◆ GIVEN PASSAGE
BEGIN

Last year, I penned a note in December about delusion and how it had been a word stuck on my mind for months. I was plagued, particularly in the latter half of the year – by thoughts that crazy, unfathomable things would and could happen for me. I could delude myself into the fantasies I selected as I prepared for myself. And as much as I joke about delusion, I’ve genuinely tried to make it stick. It’s not quite working for me but I’ve figured out why.

Delulu, The Solulu?

Delusion carries the weight of something separate from current reality. Something so far, so contrary to not only who I am but where I am. But wanting things so deeply, so desirable to me, despite no clear path in sight isn’t necessarily an absurd thing that can’t come to pass. And that is my issue with delusion. My heart continues to be warmed by reminders and thoughts that it can happen for me. My wants and desires, they’re not all far-fetched. I would search and delete my history looking for good news in horoscopes and astrology accounts. Hope the verse of the day would tell me what I wanted to hear at that moment, a gentle reminder to keep going. Delusion is segue from the meritocratic dream, and as such, it holds its own as a solid belief. 

My issue and continuous bone of contention is I lack balance. I struggle to find the perfect medium, scales tilted on the exact plane they should be. Being a delusional girl is a double edged sword. On the one hand, these things can and will happen to me. On the other hand, just as easily, they can’t and won’t. Trying to lean into delusion feels like a complete abandonment of things that are possible. It pedastalizes all my hopes and dreams, creating an immeasurable distance between us. 

A Coping Mechanism, A Belief System

Throughout the year, I’ve come to quiet realizations about delusion. I thought I was doing delusion wrong and that was never quite the case. In Dear Senthuran, Akwaeke writes ‘I bribed myself with the future.’ Delusion isn’t necessarily an absurd fruition of our whispered wants and dreams. It sits on par probably with manifestations. For others it’s the solid faith that comes with prayer and servitude of a higher power. It’s the universe delivering what’s yours. Delusion is as delusion does, and like belief systems, it requires surrender and vulnerability and it’s lucky and unlucky. To be or not to be, unchangeable yet extremely malleable. And it works or it doesn’t, but we lean into it anyway.

END

◆ SUPPLIED INFORMATION
BEGIN

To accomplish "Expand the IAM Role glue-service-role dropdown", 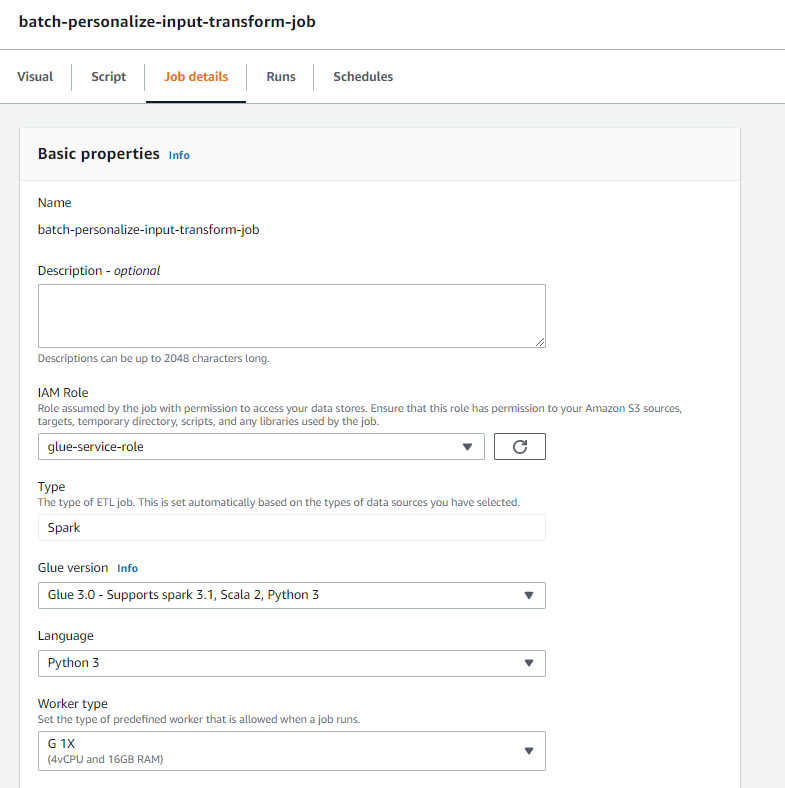I will point(261,447).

END

◆ TO-DO LIST
- A) From the essay on delusion, reproduce the stretch from "A Coping Mechanism, A" through "into it anyway." word for word.
- B) In the essay on delusion, which book contains the line "I bribed myself with the future"?

◆ FULL ANSWERS
- A)
A Coping Mechanism, A Belief System

Throughout the year, I’ve come to quiet realizations about delusion. I thought I was doing delusion wrong and that was never quite the case. In Dear Senthuran, Akwaeke writes ‘I bribed myself with the future.’ Delusion isn’t necessarily an absurd fruition of our whispered wants and dreams. It sits on par probably with manifestations. For others it’s the solid faith that comes with prayer and servitude of a higher power. It’s the universe delivering what’s yours. Delusion is as delusion does, and like belief systems, it requires surrender and vulnerability and it’s lucky and unlucky. To be or not to be, unchangeable yet extremely malleable. And it works or it doesn’t, but we lean into it anyway.

- B) Dear Senthuran